Ils étaient 6 000, selon la préfecture, à manifester à Bordeaux le 12 janvier, davantage que la semaine précédente.

Article rédigé par Louise Hemmerlé
France Télévisions
Publié
Temps de lecture : 8min
Cortège de "gilets jaunes" à Bordeaux, le 12 janvier 2019. (LOUISE HEMMERLE / FRANCE INFO)

"Je n'ai jamais connu de mouvement aussi violent en France." A 64 ans, dont trente-cinq à participer régulièrement à des manifestations, Jacques Raimbault s'apprête à marcher à travers dans les rues de Bordeaux au côté des "gilets jaunes", rassemblés ce samedi 12 janvier place de la Bourse. "C'est un mouvement un peu particulier, très radical, et qui exprime une colère monstre, observe-t-il. Les manifestants n'ont pas peur d'aller au carton, c'est impressionnant.
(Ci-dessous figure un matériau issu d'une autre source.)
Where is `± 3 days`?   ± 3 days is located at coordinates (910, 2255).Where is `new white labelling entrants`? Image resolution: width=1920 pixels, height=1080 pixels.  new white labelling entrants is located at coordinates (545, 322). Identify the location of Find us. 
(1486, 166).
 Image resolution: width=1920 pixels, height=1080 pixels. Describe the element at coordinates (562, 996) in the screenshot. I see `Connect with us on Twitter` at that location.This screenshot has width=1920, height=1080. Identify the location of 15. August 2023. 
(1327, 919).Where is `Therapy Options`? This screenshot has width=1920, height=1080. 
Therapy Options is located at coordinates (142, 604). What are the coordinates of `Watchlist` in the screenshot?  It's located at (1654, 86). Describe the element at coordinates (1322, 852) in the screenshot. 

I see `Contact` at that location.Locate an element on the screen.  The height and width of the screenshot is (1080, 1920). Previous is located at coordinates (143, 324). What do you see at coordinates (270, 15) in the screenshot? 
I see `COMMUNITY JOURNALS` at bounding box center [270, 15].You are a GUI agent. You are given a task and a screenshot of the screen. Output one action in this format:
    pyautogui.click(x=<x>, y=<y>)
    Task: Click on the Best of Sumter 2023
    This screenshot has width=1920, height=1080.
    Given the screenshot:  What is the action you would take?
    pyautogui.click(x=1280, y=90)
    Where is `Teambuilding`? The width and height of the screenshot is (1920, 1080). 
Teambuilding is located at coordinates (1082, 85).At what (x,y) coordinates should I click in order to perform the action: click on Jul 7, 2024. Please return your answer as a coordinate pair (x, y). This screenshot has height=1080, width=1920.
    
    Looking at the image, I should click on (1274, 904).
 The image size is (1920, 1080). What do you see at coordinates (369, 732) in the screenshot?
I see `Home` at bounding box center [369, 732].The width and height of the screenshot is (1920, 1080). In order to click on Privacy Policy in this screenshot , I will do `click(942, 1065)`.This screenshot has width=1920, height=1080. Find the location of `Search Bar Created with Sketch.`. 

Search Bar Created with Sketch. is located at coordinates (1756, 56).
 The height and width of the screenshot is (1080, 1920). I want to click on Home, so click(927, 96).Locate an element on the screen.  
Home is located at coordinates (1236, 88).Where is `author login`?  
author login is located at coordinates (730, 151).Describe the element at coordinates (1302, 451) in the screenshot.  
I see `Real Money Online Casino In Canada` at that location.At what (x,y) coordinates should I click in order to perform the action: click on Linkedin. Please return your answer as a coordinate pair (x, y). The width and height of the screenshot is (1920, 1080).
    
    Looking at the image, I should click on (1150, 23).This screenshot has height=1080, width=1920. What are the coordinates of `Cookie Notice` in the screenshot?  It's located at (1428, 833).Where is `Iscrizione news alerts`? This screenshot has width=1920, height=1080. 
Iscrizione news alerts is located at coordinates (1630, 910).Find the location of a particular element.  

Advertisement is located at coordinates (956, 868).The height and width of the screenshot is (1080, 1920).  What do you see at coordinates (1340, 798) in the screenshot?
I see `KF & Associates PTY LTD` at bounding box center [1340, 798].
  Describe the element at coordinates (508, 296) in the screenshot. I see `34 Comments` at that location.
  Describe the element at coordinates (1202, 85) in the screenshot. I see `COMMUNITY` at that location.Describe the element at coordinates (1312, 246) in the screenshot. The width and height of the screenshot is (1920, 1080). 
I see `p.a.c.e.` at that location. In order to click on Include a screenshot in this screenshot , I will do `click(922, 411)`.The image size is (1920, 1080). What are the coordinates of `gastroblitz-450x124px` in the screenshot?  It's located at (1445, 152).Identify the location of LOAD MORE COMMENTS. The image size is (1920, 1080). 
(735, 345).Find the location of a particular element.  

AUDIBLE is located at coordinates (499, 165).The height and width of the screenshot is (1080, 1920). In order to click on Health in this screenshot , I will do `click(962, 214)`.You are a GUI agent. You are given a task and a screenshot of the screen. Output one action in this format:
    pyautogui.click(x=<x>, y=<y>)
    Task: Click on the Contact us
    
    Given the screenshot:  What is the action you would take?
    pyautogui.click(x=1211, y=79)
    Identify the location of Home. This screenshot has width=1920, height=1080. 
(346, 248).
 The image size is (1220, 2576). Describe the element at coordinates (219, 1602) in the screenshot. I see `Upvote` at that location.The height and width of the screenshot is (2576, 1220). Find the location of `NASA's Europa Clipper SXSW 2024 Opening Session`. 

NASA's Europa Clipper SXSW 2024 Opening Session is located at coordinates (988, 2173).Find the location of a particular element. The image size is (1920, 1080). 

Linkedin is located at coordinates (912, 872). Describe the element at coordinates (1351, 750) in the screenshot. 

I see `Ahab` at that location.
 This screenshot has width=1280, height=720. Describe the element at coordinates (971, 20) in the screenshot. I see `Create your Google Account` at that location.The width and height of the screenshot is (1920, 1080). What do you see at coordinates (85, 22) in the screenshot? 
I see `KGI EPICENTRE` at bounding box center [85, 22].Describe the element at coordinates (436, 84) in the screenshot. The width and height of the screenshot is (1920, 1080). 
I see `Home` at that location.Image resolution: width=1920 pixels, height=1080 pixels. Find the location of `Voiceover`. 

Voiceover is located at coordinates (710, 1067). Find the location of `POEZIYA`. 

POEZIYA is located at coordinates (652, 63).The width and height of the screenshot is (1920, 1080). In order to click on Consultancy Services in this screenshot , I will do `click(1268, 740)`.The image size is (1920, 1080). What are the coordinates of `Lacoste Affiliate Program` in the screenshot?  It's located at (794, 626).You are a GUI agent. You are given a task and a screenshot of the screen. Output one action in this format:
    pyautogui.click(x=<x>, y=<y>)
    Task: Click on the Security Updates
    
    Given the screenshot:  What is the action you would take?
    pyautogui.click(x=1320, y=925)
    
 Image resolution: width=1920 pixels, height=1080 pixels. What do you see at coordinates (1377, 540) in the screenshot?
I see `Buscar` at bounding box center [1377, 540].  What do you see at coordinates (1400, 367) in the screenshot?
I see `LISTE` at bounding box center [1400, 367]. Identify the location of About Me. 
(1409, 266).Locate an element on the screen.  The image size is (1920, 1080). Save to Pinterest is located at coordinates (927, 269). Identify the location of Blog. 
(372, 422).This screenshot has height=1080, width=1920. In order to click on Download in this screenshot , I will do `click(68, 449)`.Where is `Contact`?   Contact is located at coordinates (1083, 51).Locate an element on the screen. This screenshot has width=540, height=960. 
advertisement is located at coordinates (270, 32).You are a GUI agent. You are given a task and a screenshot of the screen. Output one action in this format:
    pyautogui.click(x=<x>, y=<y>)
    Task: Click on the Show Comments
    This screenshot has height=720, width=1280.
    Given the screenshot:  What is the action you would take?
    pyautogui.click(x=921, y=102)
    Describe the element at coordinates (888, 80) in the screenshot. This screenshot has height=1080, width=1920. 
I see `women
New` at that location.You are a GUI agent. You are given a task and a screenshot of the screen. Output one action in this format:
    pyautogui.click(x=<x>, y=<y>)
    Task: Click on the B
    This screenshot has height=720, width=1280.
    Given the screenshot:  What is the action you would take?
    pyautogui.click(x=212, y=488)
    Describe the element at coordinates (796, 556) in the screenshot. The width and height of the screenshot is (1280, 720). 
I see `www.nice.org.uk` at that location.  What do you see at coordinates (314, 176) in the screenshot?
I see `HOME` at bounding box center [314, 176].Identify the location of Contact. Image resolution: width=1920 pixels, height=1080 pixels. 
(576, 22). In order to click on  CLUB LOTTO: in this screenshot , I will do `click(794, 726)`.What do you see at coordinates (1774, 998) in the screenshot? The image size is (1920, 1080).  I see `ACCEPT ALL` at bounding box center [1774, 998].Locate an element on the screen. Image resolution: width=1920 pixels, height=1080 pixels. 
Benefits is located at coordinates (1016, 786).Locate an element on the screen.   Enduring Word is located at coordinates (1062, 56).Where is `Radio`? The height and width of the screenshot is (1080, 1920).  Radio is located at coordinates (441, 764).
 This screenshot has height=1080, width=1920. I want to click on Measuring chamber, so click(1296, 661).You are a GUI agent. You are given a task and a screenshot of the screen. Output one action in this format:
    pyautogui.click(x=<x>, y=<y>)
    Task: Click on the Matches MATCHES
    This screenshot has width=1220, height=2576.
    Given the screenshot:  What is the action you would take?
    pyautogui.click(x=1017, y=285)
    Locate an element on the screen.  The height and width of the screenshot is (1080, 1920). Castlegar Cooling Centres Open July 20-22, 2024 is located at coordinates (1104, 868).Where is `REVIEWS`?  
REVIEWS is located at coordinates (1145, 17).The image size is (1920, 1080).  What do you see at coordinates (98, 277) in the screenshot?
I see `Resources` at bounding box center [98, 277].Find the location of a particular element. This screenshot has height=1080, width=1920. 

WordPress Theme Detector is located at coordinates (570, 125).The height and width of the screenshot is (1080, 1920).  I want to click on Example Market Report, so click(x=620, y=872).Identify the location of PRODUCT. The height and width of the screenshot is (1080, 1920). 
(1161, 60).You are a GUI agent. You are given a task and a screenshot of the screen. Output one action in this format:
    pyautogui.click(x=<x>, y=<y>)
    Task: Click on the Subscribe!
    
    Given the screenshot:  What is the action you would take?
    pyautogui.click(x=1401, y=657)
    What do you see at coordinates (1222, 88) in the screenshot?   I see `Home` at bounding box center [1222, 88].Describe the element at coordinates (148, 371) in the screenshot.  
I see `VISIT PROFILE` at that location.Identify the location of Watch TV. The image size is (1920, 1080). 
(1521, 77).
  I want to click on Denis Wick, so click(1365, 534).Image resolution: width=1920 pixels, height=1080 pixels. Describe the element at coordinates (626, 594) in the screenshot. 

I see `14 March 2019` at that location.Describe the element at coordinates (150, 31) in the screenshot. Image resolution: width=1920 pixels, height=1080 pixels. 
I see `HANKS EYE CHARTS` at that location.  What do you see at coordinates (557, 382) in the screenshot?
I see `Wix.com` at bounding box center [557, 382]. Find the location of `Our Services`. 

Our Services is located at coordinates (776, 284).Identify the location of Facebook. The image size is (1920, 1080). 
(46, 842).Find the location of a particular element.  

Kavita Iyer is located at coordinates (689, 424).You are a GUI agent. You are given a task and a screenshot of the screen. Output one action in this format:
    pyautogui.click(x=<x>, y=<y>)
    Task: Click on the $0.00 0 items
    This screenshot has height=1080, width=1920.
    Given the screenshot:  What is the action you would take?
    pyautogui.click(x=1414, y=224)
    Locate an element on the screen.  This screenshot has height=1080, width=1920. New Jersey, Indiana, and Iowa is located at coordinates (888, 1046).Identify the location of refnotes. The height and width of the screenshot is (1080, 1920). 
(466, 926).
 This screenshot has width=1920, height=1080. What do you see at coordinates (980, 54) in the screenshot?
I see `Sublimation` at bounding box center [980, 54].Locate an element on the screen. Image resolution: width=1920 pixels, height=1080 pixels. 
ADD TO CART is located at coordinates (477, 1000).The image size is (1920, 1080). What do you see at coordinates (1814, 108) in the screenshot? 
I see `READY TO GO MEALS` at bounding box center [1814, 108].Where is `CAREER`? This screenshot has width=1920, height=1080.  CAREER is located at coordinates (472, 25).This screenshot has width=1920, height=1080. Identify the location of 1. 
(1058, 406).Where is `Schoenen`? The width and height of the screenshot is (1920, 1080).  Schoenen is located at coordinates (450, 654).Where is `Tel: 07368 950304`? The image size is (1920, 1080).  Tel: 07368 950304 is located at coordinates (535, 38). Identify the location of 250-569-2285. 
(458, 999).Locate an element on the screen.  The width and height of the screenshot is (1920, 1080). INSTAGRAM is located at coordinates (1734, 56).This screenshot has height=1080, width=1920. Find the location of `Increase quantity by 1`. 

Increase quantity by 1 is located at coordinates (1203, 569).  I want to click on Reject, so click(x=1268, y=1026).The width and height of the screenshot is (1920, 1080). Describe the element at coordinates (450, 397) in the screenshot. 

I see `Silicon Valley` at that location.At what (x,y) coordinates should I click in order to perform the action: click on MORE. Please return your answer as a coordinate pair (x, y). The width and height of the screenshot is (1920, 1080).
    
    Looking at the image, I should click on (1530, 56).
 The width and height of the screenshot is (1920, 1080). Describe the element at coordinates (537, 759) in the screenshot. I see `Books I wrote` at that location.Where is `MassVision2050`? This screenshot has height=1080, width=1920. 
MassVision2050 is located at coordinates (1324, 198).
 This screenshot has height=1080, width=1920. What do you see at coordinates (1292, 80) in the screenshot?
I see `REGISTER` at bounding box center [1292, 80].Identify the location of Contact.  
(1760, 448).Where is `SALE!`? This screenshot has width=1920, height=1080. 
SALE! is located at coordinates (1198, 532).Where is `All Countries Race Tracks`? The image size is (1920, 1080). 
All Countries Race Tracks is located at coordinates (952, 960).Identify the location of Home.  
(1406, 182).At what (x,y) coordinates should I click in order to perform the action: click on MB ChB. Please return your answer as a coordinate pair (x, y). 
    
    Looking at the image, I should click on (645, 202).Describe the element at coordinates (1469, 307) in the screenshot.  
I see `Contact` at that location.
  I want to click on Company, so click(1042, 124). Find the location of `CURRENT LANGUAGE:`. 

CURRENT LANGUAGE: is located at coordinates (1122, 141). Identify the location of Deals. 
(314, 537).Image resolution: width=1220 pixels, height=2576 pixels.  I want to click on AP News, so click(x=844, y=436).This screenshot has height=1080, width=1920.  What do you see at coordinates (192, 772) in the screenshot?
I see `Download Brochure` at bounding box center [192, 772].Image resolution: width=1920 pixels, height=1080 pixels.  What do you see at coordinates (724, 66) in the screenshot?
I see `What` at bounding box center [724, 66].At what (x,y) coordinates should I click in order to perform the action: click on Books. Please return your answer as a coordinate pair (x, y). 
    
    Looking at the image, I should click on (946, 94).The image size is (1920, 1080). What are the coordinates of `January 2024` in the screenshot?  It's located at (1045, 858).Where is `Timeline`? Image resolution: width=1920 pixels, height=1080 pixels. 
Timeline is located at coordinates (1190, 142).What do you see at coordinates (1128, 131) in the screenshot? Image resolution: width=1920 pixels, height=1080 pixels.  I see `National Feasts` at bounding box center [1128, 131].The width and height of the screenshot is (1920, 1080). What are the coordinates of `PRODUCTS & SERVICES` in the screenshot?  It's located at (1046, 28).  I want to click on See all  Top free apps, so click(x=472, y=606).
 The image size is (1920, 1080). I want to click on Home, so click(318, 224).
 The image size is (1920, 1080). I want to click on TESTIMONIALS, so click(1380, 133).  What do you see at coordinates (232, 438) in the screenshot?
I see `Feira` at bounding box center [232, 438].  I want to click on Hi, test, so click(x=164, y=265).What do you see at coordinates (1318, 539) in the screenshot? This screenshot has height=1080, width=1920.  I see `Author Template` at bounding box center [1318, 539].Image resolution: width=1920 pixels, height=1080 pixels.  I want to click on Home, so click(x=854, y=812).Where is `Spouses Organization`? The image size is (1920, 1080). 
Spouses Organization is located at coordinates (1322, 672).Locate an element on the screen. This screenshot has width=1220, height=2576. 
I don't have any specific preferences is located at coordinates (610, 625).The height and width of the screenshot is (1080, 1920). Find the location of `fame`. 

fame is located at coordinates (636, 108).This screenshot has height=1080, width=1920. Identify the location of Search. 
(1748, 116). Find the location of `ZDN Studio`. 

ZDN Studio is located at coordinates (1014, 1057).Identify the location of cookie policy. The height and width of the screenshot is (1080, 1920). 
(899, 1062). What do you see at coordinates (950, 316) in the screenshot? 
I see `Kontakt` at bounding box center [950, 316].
A Paris, ça a toujours existé, mais en province on n'a jamais vu ça."

Pour ce 9e samedi de mobilisation, ils sont 6 000 à s'être réunis au bord de la Garonne, selon la préfecture, soit plus que les 4 800 comptabilisés la semaine précédente. A Bordeaux, la mobilisation ne faiblit pas, au contraire. "Mais qu'est-ce qu'on va faire de nos samedis quand tout cela sera fini ?" lance à la cantonade un "gilet jaune". "Ben on aura de l'argent, donc on pourra se payer un restaurant, ouais ! On pourra se payer le barbier, hourra !" s'amuse un autre, provoquant l'hilarité de son groupe.

Bordeaux baisse le rideau

A la mi-journée, l'office de tourisme a fermé son accueil au public, et la circulation des trams est interrompue. Le musée d'Aquitaine ferme lui aussi ses portes. Le cours Pasteur, sur lequel donne le musée, est à peine animé. En ce premier samedi des soldes, de nombreux commerces ont préféré baisser leur rideau, et la plupart des banques sont protégées par des panneaux de bois. Les vitrines de celles qui n'en ont pas sont déjà criblées d'impacts.  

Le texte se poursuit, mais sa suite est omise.